次に、状態定義レコード表生成部22は、ステップS30に戻りその後ステップS40において、要素「E2」の次の要素「A3」を読み取る(図3、S40)。
次に、状態定義レコード表生成部22は、読み取った要素が条件分岐か否かを判定する(図3、S50)。この例では要素「A3」は条件分岐ではないと判定される(S50、No)。
次に、状態定義レコード表生成部22は、その要素(処理)を当該条件のイベントに対するアクションとして、読み取った要素の要素番号を状態定義レコード表に登録する(図3、S60)。具体的には、図5に示した状態定義レコード表の第4行の「アクション系列」欄に「A3」を記述する。
次に、状態定義レコード表生成部22は、ステップS30に戻り終了(End)以外の全ての要素を読み込み済みか否かを判定する(S30)。この例では、状態定義レコード表生成部22は、終了(End)以外の全ての要素を読み込み済みであると判定し(S30、Yes)、図3BのステップS110に進む。
ステップS110において、状態定義レコード表生成部22は現在の状態数を含む状態名をアクション実行パス状態欄に格納し、且つイベント欄に「End」を格納した新たな状態定義レコードを生成し、状態定義レコード表に追加する(S110)。この例では、第6行のレコードに相当する。
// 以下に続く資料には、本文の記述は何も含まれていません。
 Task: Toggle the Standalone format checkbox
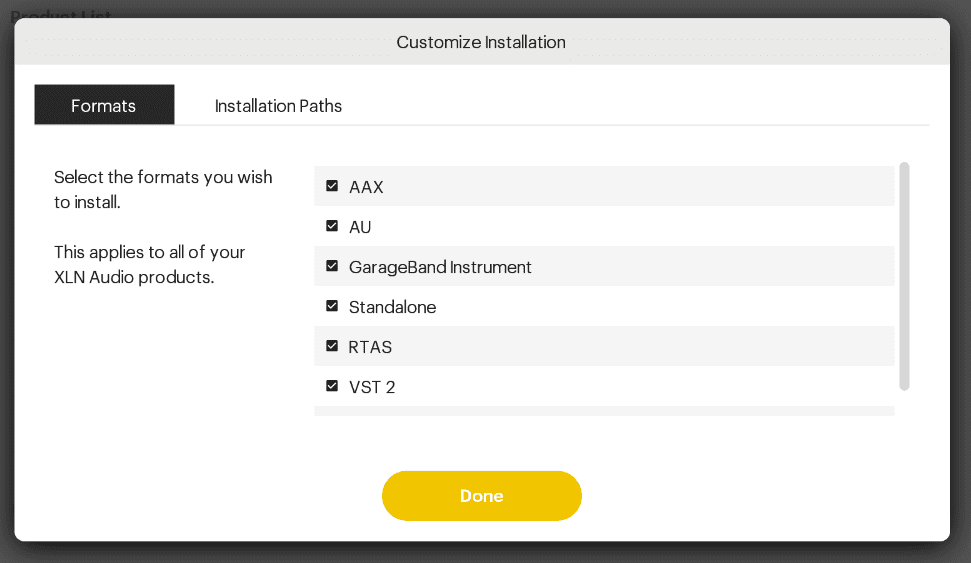pos(332,306)
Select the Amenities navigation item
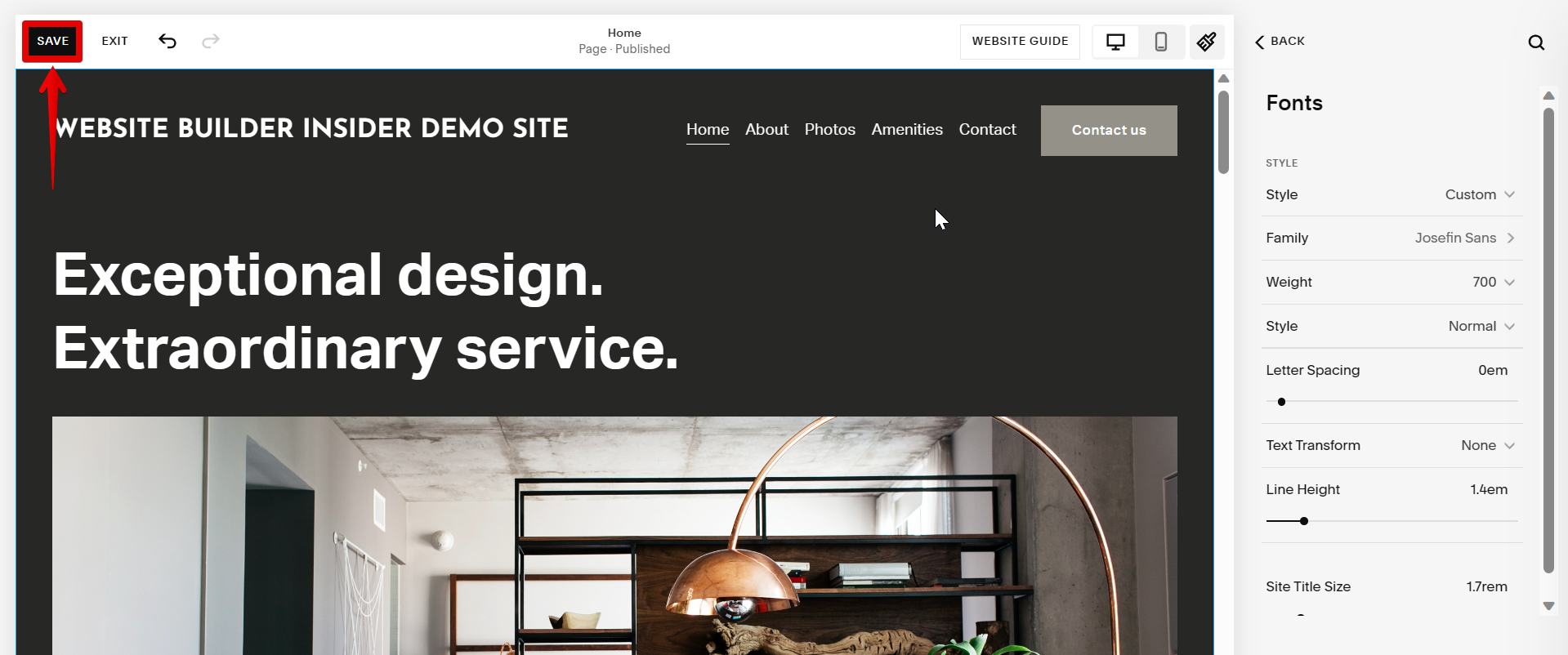This screenshot has height=655, width=1568. [x=907, y=129]
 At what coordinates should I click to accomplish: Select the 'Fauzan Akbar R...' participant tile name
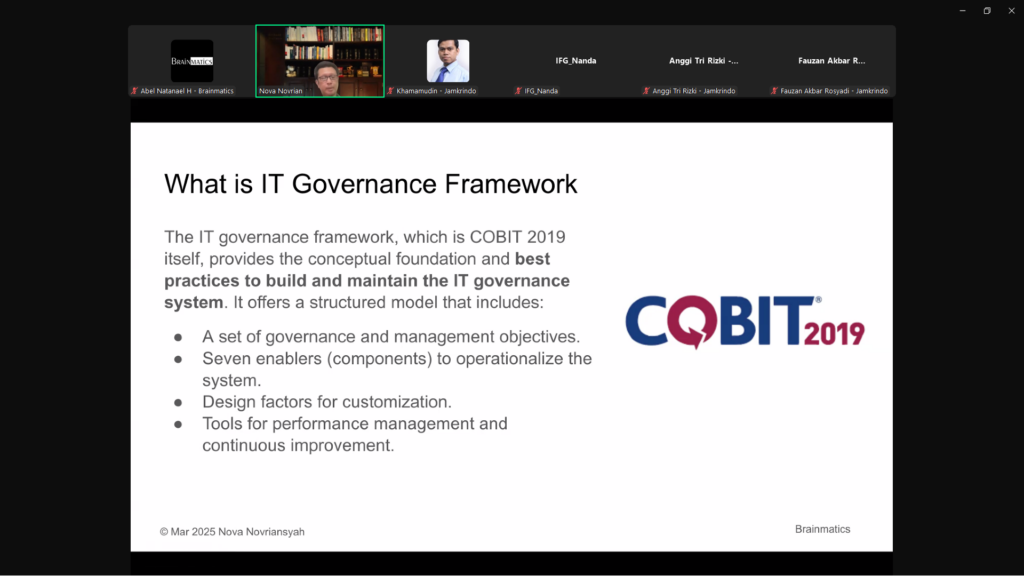pos(831,61)
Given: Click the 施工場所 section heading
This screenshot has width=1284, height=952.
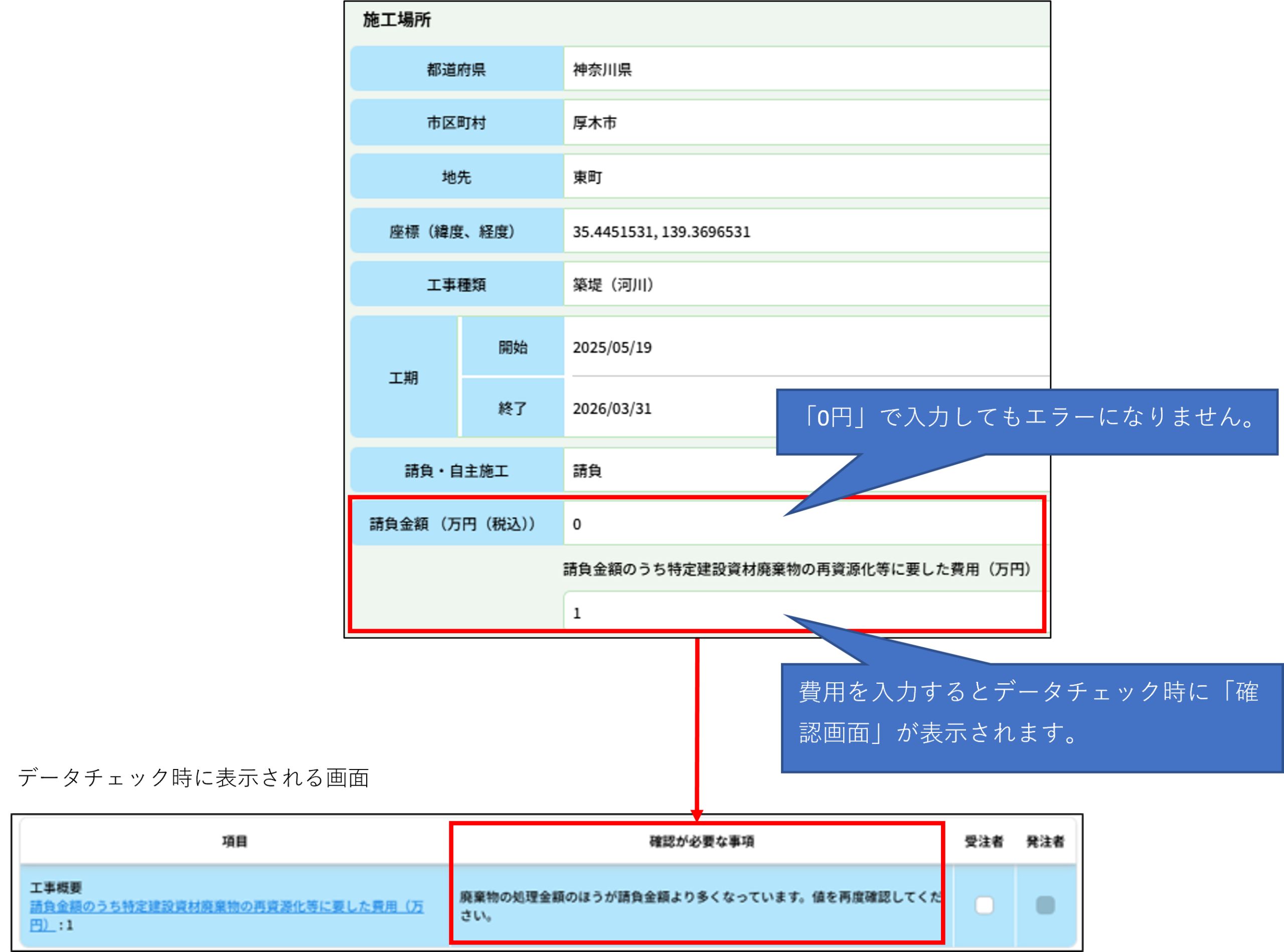Looking at the screenshot, I should click(397, 20).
次に、状態定義レコード表生成部22は、登録した或いは登録済みイベントの前イベントに、前記2つのレコードの直前に状態を定義したレコードのイベントを登録する(S120)。この例では、状態定義レコード表生成部22は、第6行の登録の直前に登録したレコード(第4行、第5行に相当するレコード)のイベント欄に記述された「E2[True]」(第4行)及び「E2[False]」(第5行)を第6行の「前イベント」欄に記述する。図4に示したフローチャートに基づく状態定義レコード表が完成する。
以上で、状態定義レコード表生成処理の説明を終了する。
[状態遷移表生成処理]
次に、状態定義レコード表から状態遷移表を生成する処理である、状態遷移表生成処理について説明する。図6は、状態遷移表生成処理の一例を示したフローチャートである。以下、このフローチャートを参照しながら状態遷移表生成処理について説明する。
状態定義レコード表生成部22によって生成された状態定義レコード表を取得した状態遷移表生成部23は、状態定義レコード表の「アクション実行パス状態」欄に記述された内容を、状態遷移表の各行のインデックスとして状態遷移表に記述し、且つ状態定義レコード表の「イベント」欄に記述された内容を各列のインデックスとして状態遷移表に記述する(S201)。
次に、状態遷移表生成部23は、状態定義レコード表の最初の状態定義レコード(状態定義レコード表の第1行に相当する)を読み込む(S202)
次に、状態遷移表生成部23は、取得した状態定義レコード表の全ての状態定義レコードを読み終えたか否かを判定する(S203)。全ての状態定義レコードを読み終えたと判定した場合(S203、Yes)、状態遷移表生成部23は、状態遷移表の空いているセルの全てに空欄であることを示す所定の情報、例えば記号「/」(スラッシュ)を書き込む(ステップS211)。このステップS211終了後、状態遷移表生成部23は状態遷移表生成処理を終了する。一方、ステップS203において全ての状態定義レコードを読み終えていないと判定した場合(S203、No)、状態遷移表生成部23は、現在処理している状態定義レコード(以下、「処理対象レコード」と呼ぶ)の「アクション実行パス状態」欄に記述されている情報が「State0」でないか否かを判定する(S204)。
ステップS204において処理対象レコードの「アクション実行パス状態」欄の記述が「State0」であると判定した場合(S204、No)、状態遷移表生成部23は次の状態定義レコードを処理対象レコードとする(S205)。その後ステップS203に戻る。
一方、ステップS204において処理対象レコードの「アクション実行パス状態」が「State0」でないと判定した場合(S204、Yes)、状態遷移表生成部23は処理対象レコードを読み取る(S206)。
状態遷移表生成部23はS206において読み取った処理対象レコードの「前イベント」欄に何らかのイベントが記述されているか否かを判定する(S207)。ステップS207において、「前イベント」欄に何のイベントも記述されていないと判定した場合(S207、No)、状態遷移表生成部23は、前イベントに対するアクション実行パス状態を「State0」に決定する(S208)。この「State0」は後述する「処理対象セル」を決定するための情報として用いられる。
ステップS208実行後、状態遷移表生成部23は、状態定義レコード表から、前イベントに対するアクション実行パス状態を有する状態定義レコード群を抽出する(S209)。より具体的には、状態遷移表生成部23は、状態定義レコード表の全ての状態定義レコードのうち、処理対象レコードの「前イベント」欄に記載されたイベントと同一のイベントを「イベント」欄に有する状態定義レコードを全て抽出する。この抽出された行を抽出レコードと呼ぶこととする。また、処理対象レコードにおいて「前イベント」欄に記載が無い場合は、状態遷移表における「Init」行を、処理対象セルを定めるための行とする。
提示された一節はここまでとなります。